◆ **Task brief**
The answer is all of the entries below, repeated exactly and free of pictures.

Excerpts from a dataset
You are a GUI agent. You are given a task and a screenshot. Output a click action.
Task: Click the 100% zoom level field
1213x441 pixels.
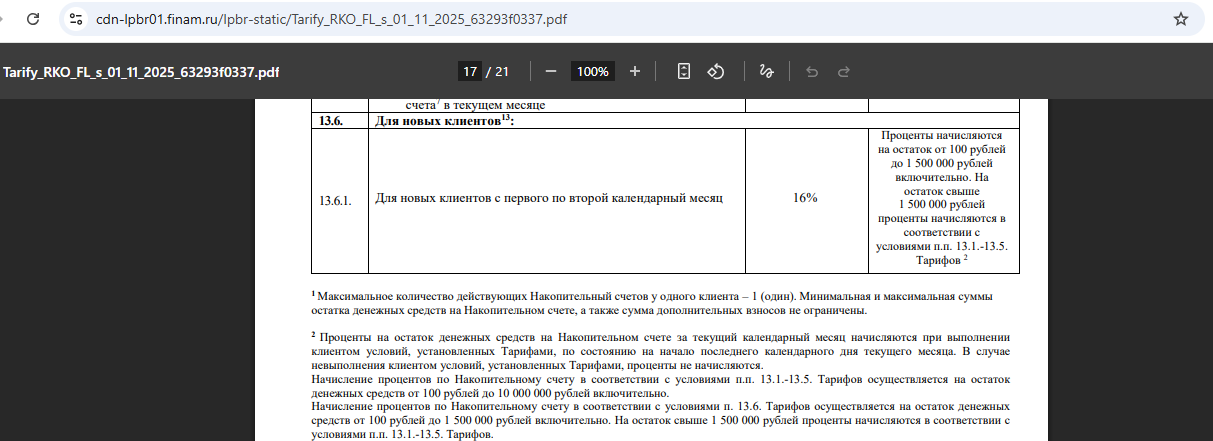coord(593,72)
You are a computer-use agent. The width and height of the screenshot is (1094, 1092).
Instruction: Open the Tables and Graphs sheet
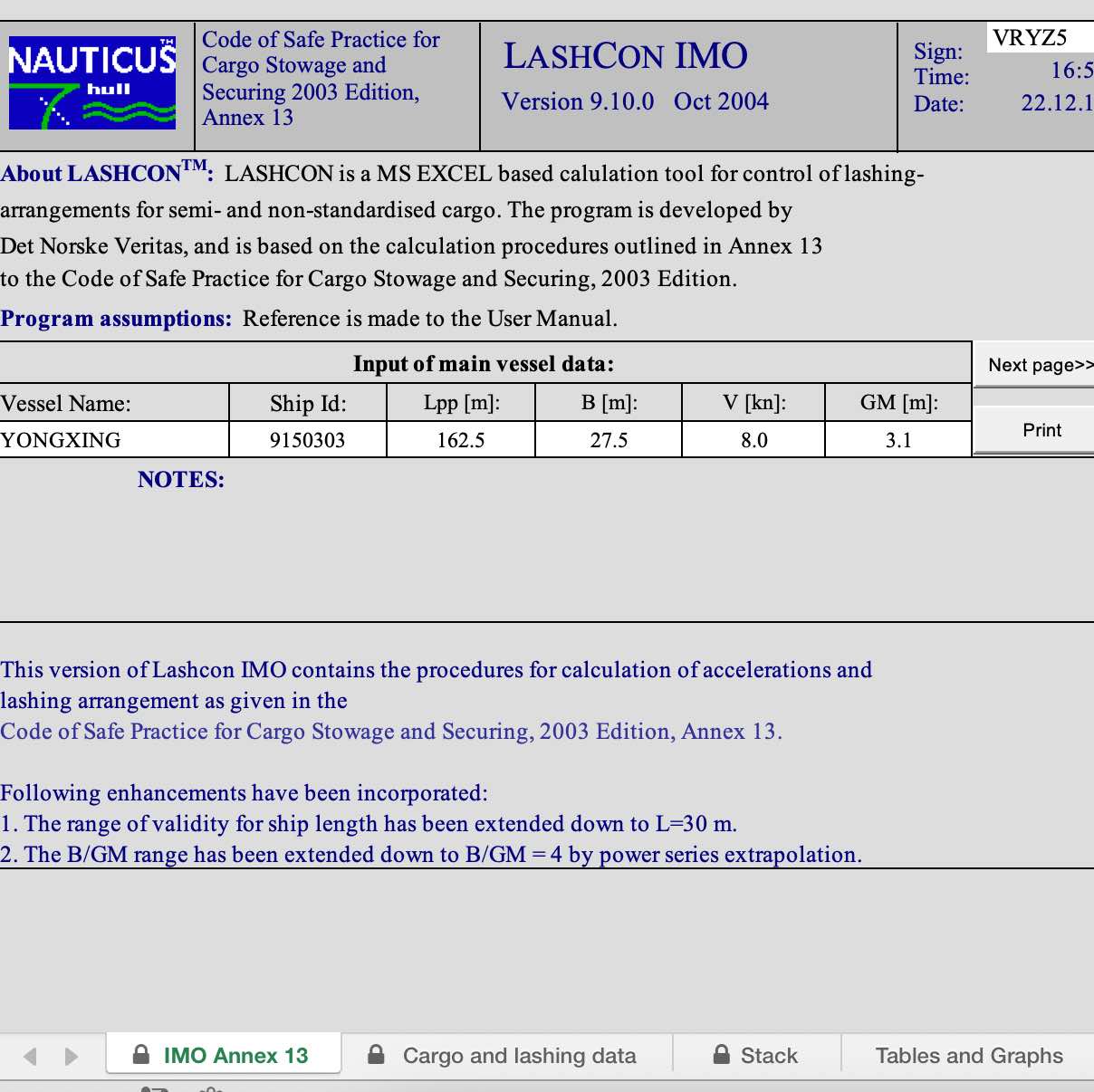[x=968, y=1056]
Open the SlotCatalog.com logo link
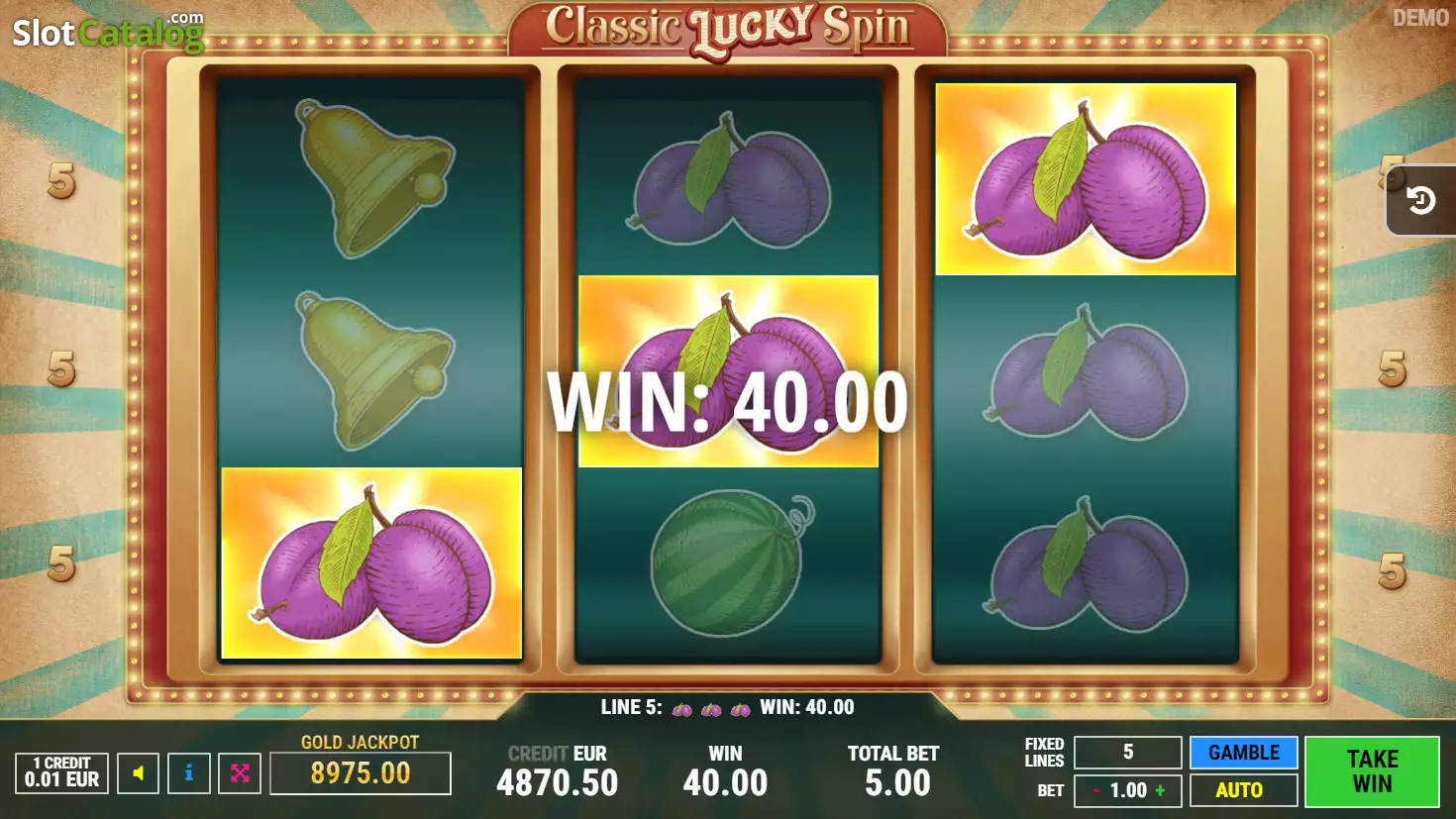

◆ **Output of the task**
You are a GUI agent. You are given a task and a screenshot. Output a click action.
Task: Click the 100% zoom level field
1213x441 pixels.
coord(593,72)
You are a computer-use agent. The width and height of the screenshot is (1094, 1092).
Instruction: Open the Tables and Graphs sheet
[x=968, y=1056]
Open the SlotCatalog.com logo link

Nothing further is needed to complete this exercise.